In Flynn’s book, communication is essential (“You must have full disclosure in this business”) and Gulfstream rates itself ahead of the pack on this score. In addition to the myGulf stream.com Web site, customer pilots and maintenance technicians stay abreast of technical and company issues by receiving weekly minutes from the “breakfast meetings” of senior Gulfstream support people; receiving maintenance operations letters, which promulgate information more pressing than the breakfast fodder and are signed by v-p of customer support Mark Burns; attending worldwide area meetings (10 of them a year) hosted by Flynn and Burns; attending the operators’ conference held every two years in Savannah; and participating in the customer advisory board.
Some 98 percent of all Gulfstreams flying are enrolled in the manufacturer’s computerized maintenance plan (CMP), and monitoring CMP events lets the company get the jump on failure trends. “We didn’t sub it out the way [another brand] did. A thousand people in Gulfstream look at the CMP data to see what’s happening with the airplanes,” Flynn notes with pride.

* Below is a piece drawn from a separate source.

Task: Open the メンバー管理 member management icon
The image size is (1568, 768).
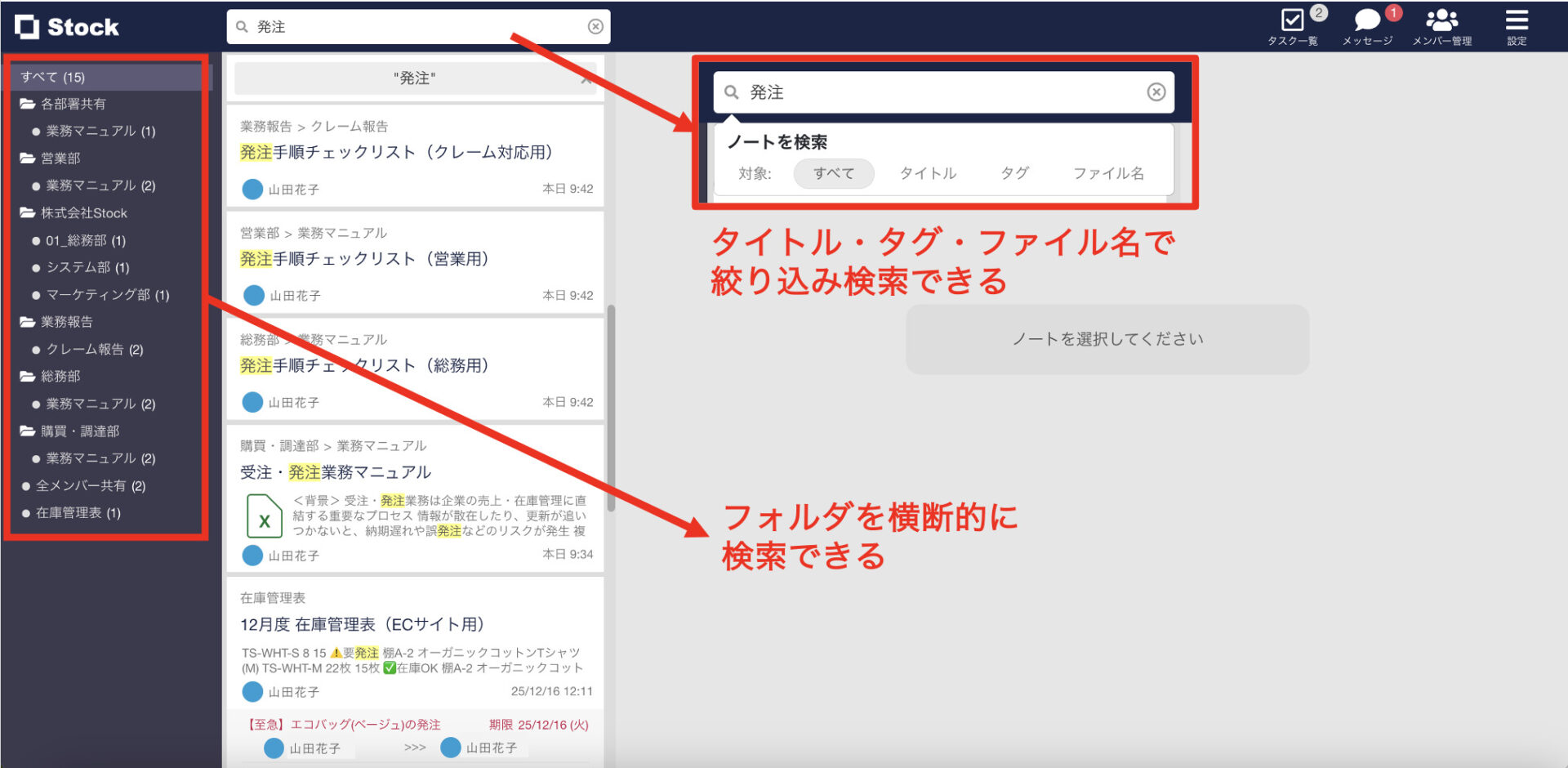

Gulfstream and FlightSafety International co-developed and jointly teach technical training that all Flynn’s employees attend. Since 1997 about 6,200 students have attended more than 1,250 classes conducted at Gulfstream and GDAS locations. The company’s permanent training center is located in Savannah, but a road show spreads the gospel too.
The G100 dedicated to airborne product support has flown more than 700 missions in the three years it has been on call as the fastest way to speed parts and technicians to aircraft with tech problems in the U.S., and the OEM does not rule out introducing a similar airplane in the future for helping operators in Europe. Four crews (eight pilots) are on the payroll to fly the airborne-support G100 anywhere in the U.S. (where 80 percent of Gulfstream jets are based) at short notice 24/7/365 and at no cost to the customer.
Gulfstream depends heavily on receiving feedback from customers who use the company’s service facilities. They are encouraged to spend the couple of minutes it takes to complete and return (directly to Flynn) a questionnaire, and the return rate is now pushing 80 percent, a vast improvement on the 15-percent return rate that was considered acceptable when the survey was first instituted 10 years ago. Managers earn a bonus when the questionnaire return rate from customers of their facility reaches 94 percent (4.7 out of five).
Service bulletins originate in the “RQAAT process,” standing for reliability, quality, availability action team, a 20-strong group that meets Monday through Friday and, chaired by v-p of engineering Dick Johnson, works at improving the reliability and availability of Gulfstreams. The same process has been implemented to “significantly improve” the G200 fleet’s performance on those scores.
Effective this past January 1, GDAS (already responsible for supporting the Westwind fleet that came with the 2001 Galaxy acquisition) assumed responsibility for factory product support of the GII and GIII fleets. The change addresses operators’ perception that their GIIs and GIIIs sometimes take a backseat when competing with newer models for maintenance attention at Gulfstream’s factory-owned service facilities. Operators can continue to take their aircraft to Pentastar Aviation in Waterford, Mich.–the only independent Gulfstream factory-authorized service center in North America–or to other facilities not affiliated with the OEM.